I'm still trying to decide if today's U.S. Supreme Court decision narrowing the scope of the "honest services" law (that prosecutors have used to pursue corruption charges against such stellar examples of corporate leadership as Jeffrey Skilling and Conrad Black) is a good thing or a bad thing.

Maybe this is the push that federal legislators need to further flesh-out/define/expand the law.

On the other hand, after almost twelve years of what I can only describe as a-nasty-pile-of-medico-legal-BS-topped-off-with-a-double-scoop-of-the-jurisdictional-dodge, I don't have a lot of faith in legislators (or lawyers) . . . I feel as if too much of the lives and money and time of "small people" have already been cruelly wasted . . . moreover, it would be very disheartening if this decision means that dirtbags like John Edwards and Mike Sleazely could walk.

Of course, when it comes to the prosecution of white-collar corruption cases in North Carolina, I am not certain that making things any more "specific" is going to help.

Because you see, my allegations against Randolph Hospital executives Robert Morrison and Steven Eblin could not be more specific . . . and the evidence (of a crime with NO statute of limitations) could not be more "in your face" . . . in the black & white of sworn discovery responses.

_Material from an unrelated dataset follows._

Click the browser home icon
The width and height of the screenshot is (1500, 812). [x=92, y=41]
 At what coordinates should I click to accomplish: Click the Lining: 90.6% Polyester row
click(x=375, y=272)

These men, executives of a "non-profit" and supposedly held to the highest standards of honesty, KNEW they were lying when they lied. And they ultimately benefited from the lies.

What's more, the very important (dare I say, "right") people in Asheboro who sat on the hospital's Board of Directors & Corporate Membership and who were supposed to oversee what these administrators were doing - and why they were doing it - KNOW that their executives lied.

We're talking about fine, upstanding, stellar "right people" like Mike Miller of First National Bank (OBTW, here's a real-time stock quote on the local institution he drove into the ground).

Miller's "mistakes and minor transgressions" are a real downer now for FNB's shareholders . . . people who flew high and in the other direction whilst I got pummeled for doing the right thing. Now, they're throwing fits and wanting answers because they got burned flying too close to Miller's sun. Money matters now, because it's their money.

But these people need to get in line . . . BEHIND the homegrown Pediatrician & former public servant who's been told for over a decade that her life and career did not matter . . . that demanding just compensation for the cluster-screw she endured in order to serve a cover-up was somehow base and unseemly . . . that what happened to her is "irrelevant" . . . to "get over it" . . . and to "move on".

But let's face it. Honest service does not matter - to ANYBODY - particularly not those who are charged with protecting the "small" and the "ordinary" people.

And I just don't get it. What does it take?